10. Distruzione di Cartagine decisa a Roma.
La questione giuridica tra Cartagine e Massinissa rimase quindi indefinita; ma l'invio della commissione determinò un'importante decisione.
Il capo di questa commissione era stato il vecchio Marco Catone, l'uomo forse allora più influente del senato, e, come veterano della guerra annibalica, pieno ancora d'odio per i Cartaginesi e della paura ch'essi avevano destato.
Con sorpresa non disgiunta da invidia videro i suoi stessi occhi il fiorente stato dei nemici giurati di Roma: lussureggianti le campagne, affollate le vie, smisurate le quantità d'armi negli arsenali, ricco il materiale marinaresco; e nella sua mente egli già vedeva un secondo Annibale rivolgere tutte queste forze contro Roma.
Nel suo onesto, coraggioso, sebbene limitato giudizio, giunse alla conseguenza che Roma non si sarebbe potuta dir sicura finchè Cartagine non fosse scomparsa dalla terra, e, ritornato in patria, manifestò subito questa sua opinione al senato.

▸ Istruzioni
[1] Rispondi a queste domande sul testo su Cartagine:
(a) Chi era il capo della commissione?
(b) Di quale guerra era veterano il capo della commissione?
(c) A chi espresse la sua opinione una volta tornato in patria?
[2] Prosegui il testo su Cartagine dopo la sua ultima frase.

▸ Dati forniti
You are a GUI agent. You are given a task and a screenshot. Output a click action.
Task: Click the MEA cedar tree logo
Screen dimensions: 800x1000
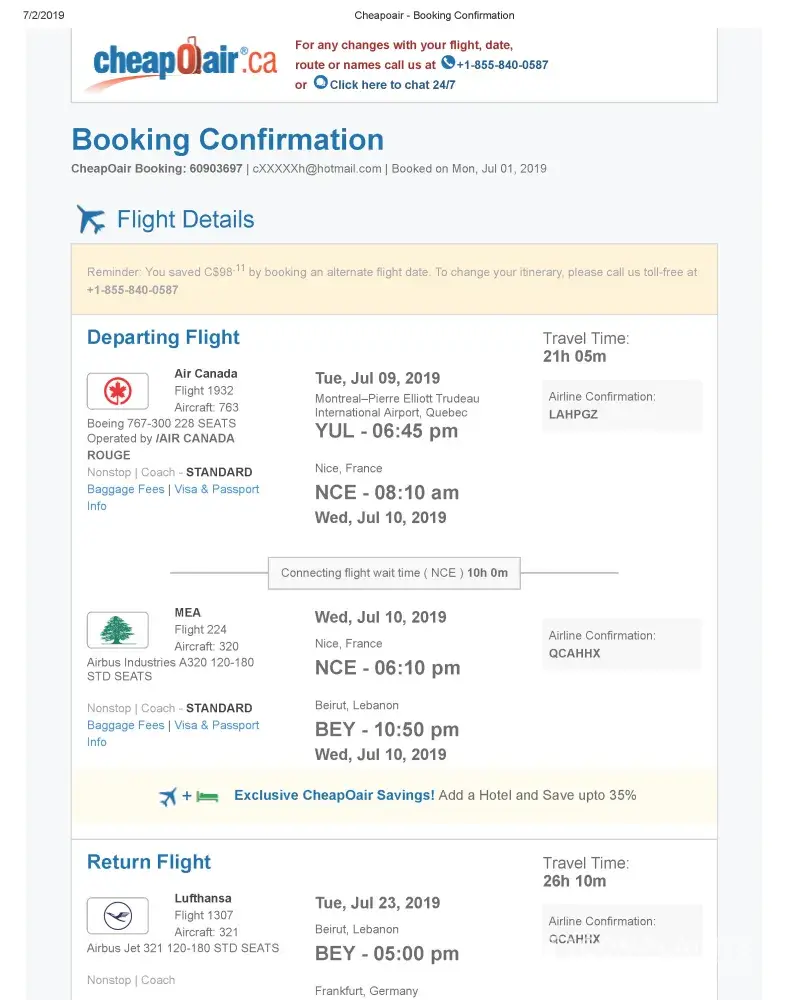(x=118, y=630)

...

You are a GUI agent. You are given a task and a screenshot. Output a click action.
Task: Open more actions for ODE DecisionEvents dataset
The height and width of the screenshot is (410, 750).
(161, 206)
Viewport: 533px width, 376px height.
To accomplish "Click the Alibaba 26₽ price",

==

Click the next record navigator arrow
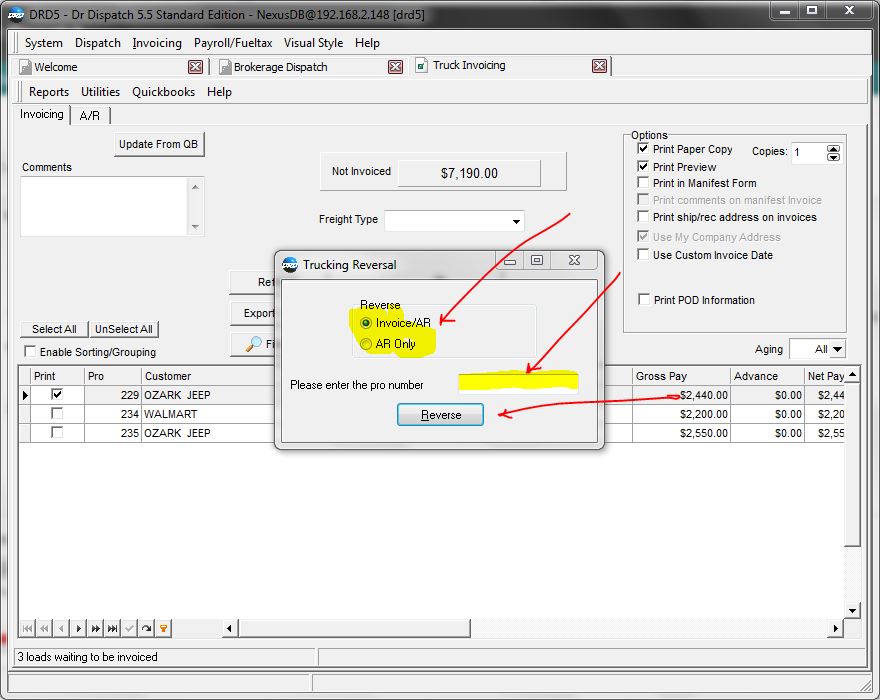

▸ Risultati attesi
[1]
(a) Il vecchio Marco Catone.
(b) Della guerra annibalica.
(c) Al senato.

[2]
Qui gli uomini di più larghe vedute, appartenenti all'aristocrazia, e particolarmente Scipione Nasica, si opposero con gran forza a questa meschina politica, dimostrando irrisorie le preoccupazioni a causa d'una città mercantile, i cui abitanti di razza punica sempre più andavano desistendo dalle arti della guerra e dal pensiero di essa, e l'assoluta compatibilità dell'esistenza di questa ricca città commerciale colla supremazia politica di Roma. E persino la trasformazione di Cartagine in una città provinciale romana sarebbe stata a loro giudizio effettuabile, anzi, considerata l'attuale condizione de' Fenici, ritenevano sarebbe forse da questi stessi accolta con favore.
Catone però non voleva già la sottomissione ma la distruzione dell'odiosa città. La sua politica, come pare, trovò partigiani in parte tra gli uomini politici inclinati a ridurre le province oltremarine sotto la immediata dipendenza di Roma, e in parte nella potente influenza dei banchieri e dei grossi speculatori romani, i quali, distrutta quella città danarosa e commerciale, dovevano esserne gli eredi.
La maggioranza decise di riprendere alla prima plausibile occasione la guerra con Cartagine, o, per dir meglio, la distruzione di questa città, e unicamente per rispetto alla pubblica opinione si trattenne dal metter subito le mani alle armi.
Ma la desiderata occasione non si fece lungamente aspettare. Le irritanti violazioni del diritto internazionale da parte di Massinissa e da quella dei Romani, fecero salire al potere i capi del partito patriottico di Cartagine, Asdrubale e Cartalo. Quel partito, sull'esempio dell'acheo, veramente non pensava ad opporsi alla supremazia romana, ma era almeno risoluto a difendere – se occorreva, anche con le armi – i diritti, che a tenore dei trattati i Cartaginesi vantavano contro Massinissa.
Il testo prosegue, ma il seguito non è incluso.